Up till my early teens, I was the kind of person who would cry at the drop of a hat, mostly out of anger and frustration. Then a switch flipped. Living in North India meant having a certain degree of aggression so people would leave you alone. Now I wish I had chosen Mr Bhalla’s approach.
The Bhallas are spontaneous but never reckless. Everything they do is planned, thought out and well-budgeted. The couple has been travelling a lot more since they opted for an early retirement. With the pension from Mrs Bhalla’s government job, they manage to fund house expenses and their travels. Since their two adult children and five grandchildren are settled around the world, life under lockdown restrictions and safety measures would get them down.

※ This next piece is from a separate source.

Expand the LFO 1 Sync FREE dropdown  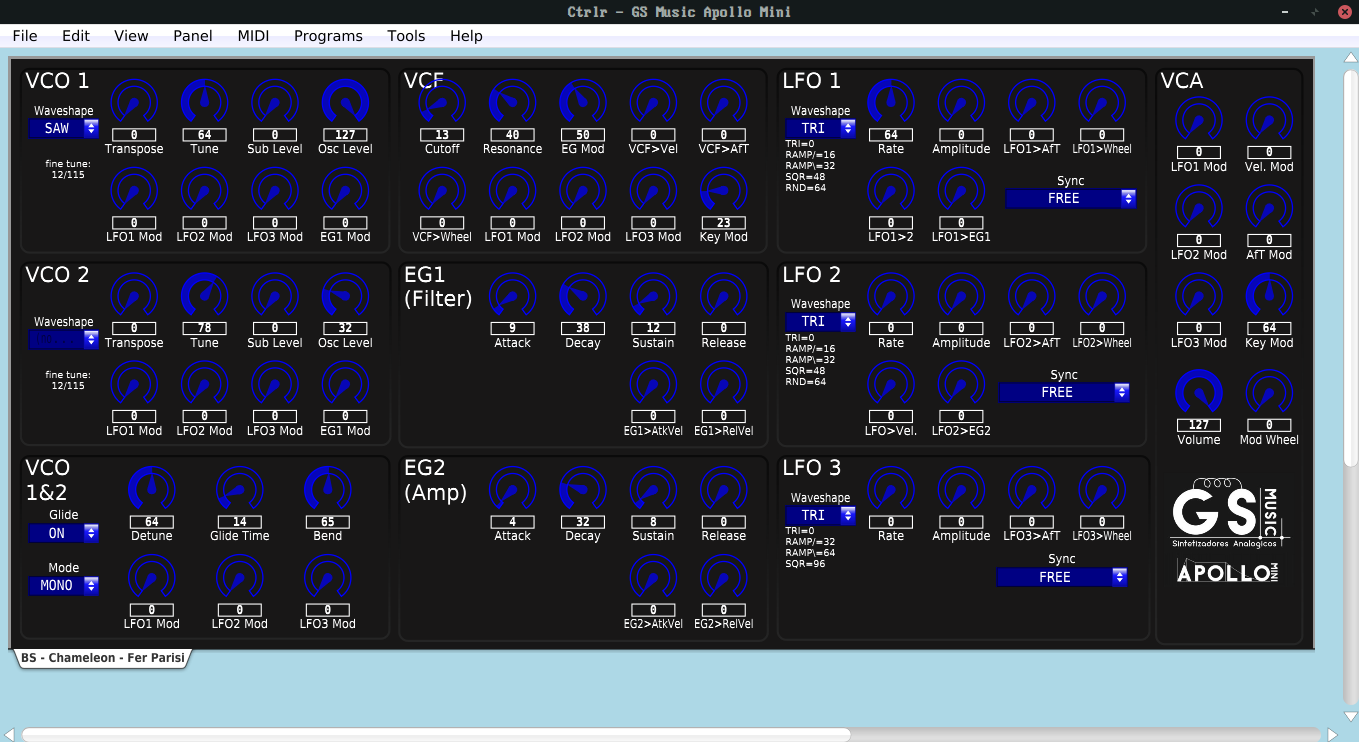tap(1070, 199)
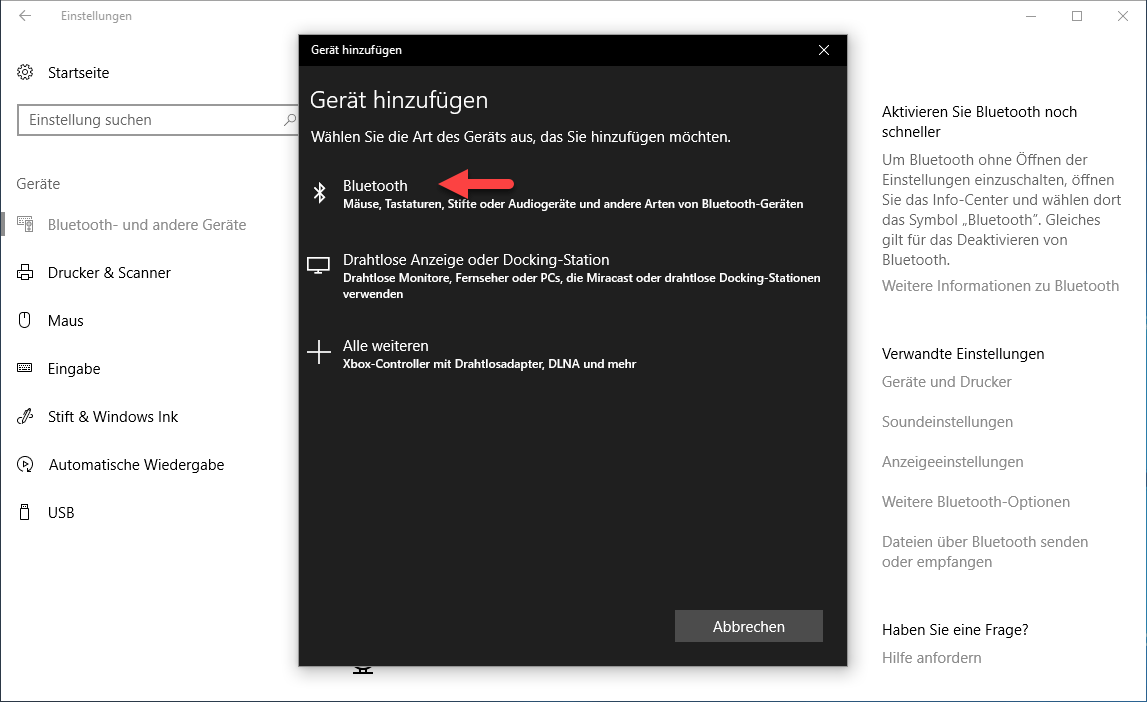Click the wireless display monitor icon
1147x702 pixels.
pos(318,266)
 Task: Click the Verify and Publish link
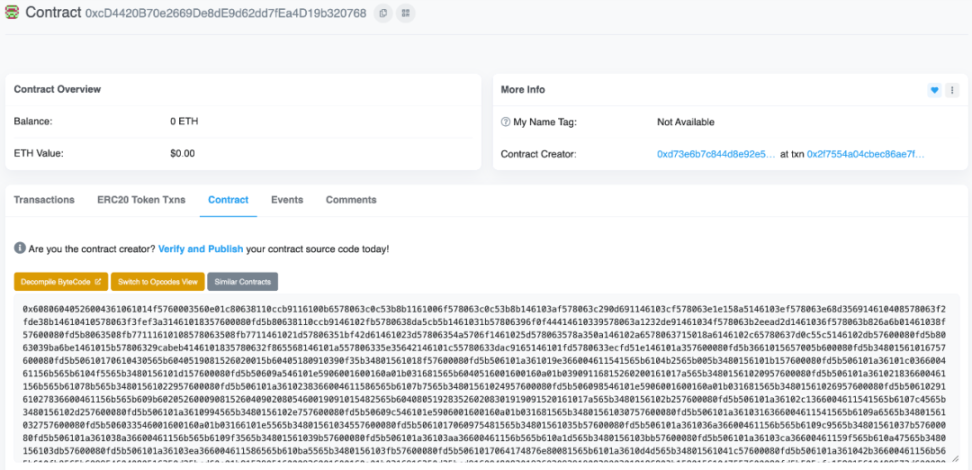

But they’d still find a way to sanitise, mask up, and go out for a bike ride. “Mann behel jaata hai,” says Mrs Bhalla.
Their son and his kids had just left the day before I spoke to the couple. “All five grandchildren love the bike. They say ‘Dadu humko aapke saath ride karna hai, Nanu humko apke saath ride karna hai.’ When the kids come, ghar mein ronak ho jaati hai,” says Mr Bhalla, adding that travelling also helps keep him busy and engaged after retirement. “Hum log busy rakhne ke liye kahin na kahin ghoomne chale jaate hain. Aur aise hi zindagi chalti rahe.”
Fear is not a word they pay any mind to. As long as you have planned and are being careful, age isn’t something that should hold you back from seeing the world or travelling across the country like them. “You think ‘accident ho jayega, I’ll fall sick, I’ll die’. Yeh cheezein mind mein hote hain. At 68-70, if we both can do paragliding and rafting, you can do it too. Accident kahin bhi ho sakta hai. What’s the point of living in fear?” says Mr Bhalla.
The shared life of Sushma and Yogeshwar Bhalla is as much an inspiring travel tale as it is a love story. They already have their next travel plans in play: Hyderabad later this month. Maybe Sri Lanka, or even Australia next. “There are 195 countries in the world, beta. We have seen so little! Jab tak kar sakte hain, hum karenge.”